The shipping industry is responsible for approximately 3% of global carbon dioxide emissions, and these emissions are on the rise . However, by integrating high-tech sailing equipment into cargo ships and optimizing wind-friendly routes, we could reduce the number of cargo vessels needed by over 50%.

Shipping companies are increasingly exploring wind power as a viable solution to cut fuel costs. Various strategies are being implemented, with some companies constructing entirely new vessels equipped with traditional sails, while others are retrofitting existing ships with modern self-sailing technologies.

Innovative technologies being adopted include: hard sails that mimic the design of airplane wings, Flettner rotors made from rotating cylinders, and suction sails that enhance lift by drawing in air, alongside a giant kite similar to those used in kitesurfing.

According to Gavin Allwright from the International Windship Association, “There are many types of wind propulsion vessels, ranging from those utilizing minimal wind power to ships that derive over half of their energy solely from wind.”

Despite some wind-assisted ships still adhering to conventional operating methods—maintaining fixed speeds and direct routes—Torben Schwedt and colleagues at the German Aerospace Center are innovating by analyzing how altering the route and speed can enhance wind utilization without extending travel times. While it may seem feasible to sail purely on wind energy, he notes that most cargo must meet specific delivery schedules, with fewer trips potentially translating to reduced revenue for ship operators.

The research team envisions a future where ships can generate and store hydrogen. This emerging technology, currently implemented in a limited number of vessels, entails using excess energy from strong winds to produce hydrogen via onboard turbines. This hydrogen could then fuel the ship’s engine during times of low wind.

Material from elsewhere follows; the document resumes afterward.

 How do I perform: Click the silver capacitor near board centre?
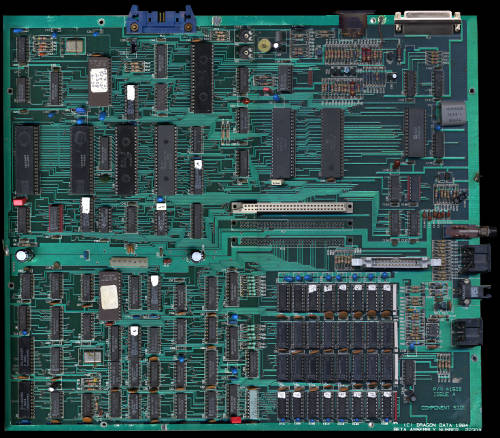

Utilizing restored historical weather data, the research modeled a yearlong Atlantic crossing via an optimal route, discovering that ships following these ideal paths consumed an average of 75% less energy compared to those on direct courses. Schwedt shared these findings at the recent European Geosciences Union conference in Vienna.

“The most significant savings occur when routes are completely optimized, allowing for substantial detours that may initially seem impractical,” Schwedt explains. “With this approach, we have achieved energy savings ranging from 50% to 100%.” The team aspires to demonstrate that this route optimization can also apply to predictive modeling.

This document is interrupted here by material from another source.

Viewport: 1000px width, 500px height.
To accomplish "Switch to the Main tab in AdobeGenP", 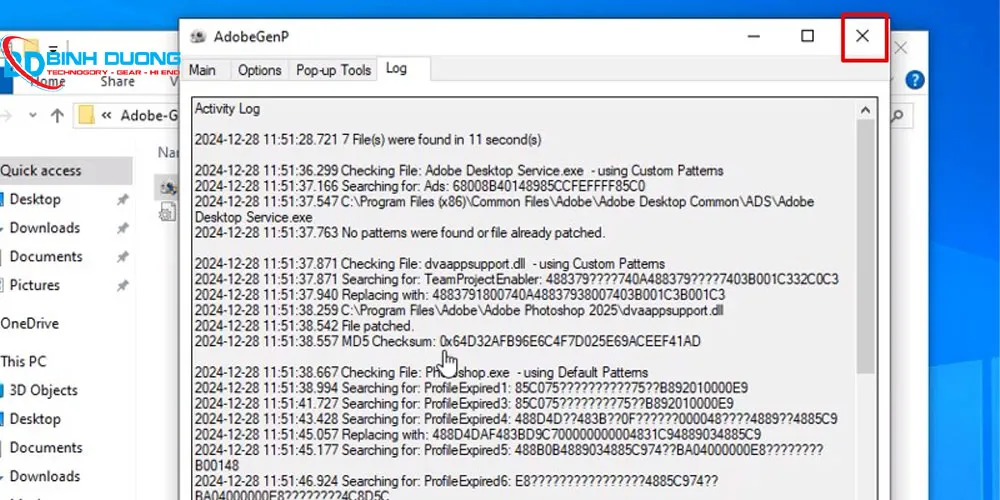I will tap(202, 70).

Guillaume Le Grand from TOWT, a French organization specializing in sailing cargo vessels, believes in the validity of these expectations: “That’s precisely what TOWT’s sailing cargo ships have accomplished.”

Tristan Smith from University College London notes, “The notion of optimizing routes for enhancing the performance of wind-powered ships is not new and is indeed sensible.” He adds that yacht racers often select seemingly convoluted routes for this reason.

“Achieving 75-100% energy savings is theoretically feasible, but it greatly depends on the target average voyage speed, which is ultimately dictated by the economics of the vessel’s operation and its cargo,” Smith states. “In our experience, actual savings for most ocean-going vessels tend to be significantly lower.”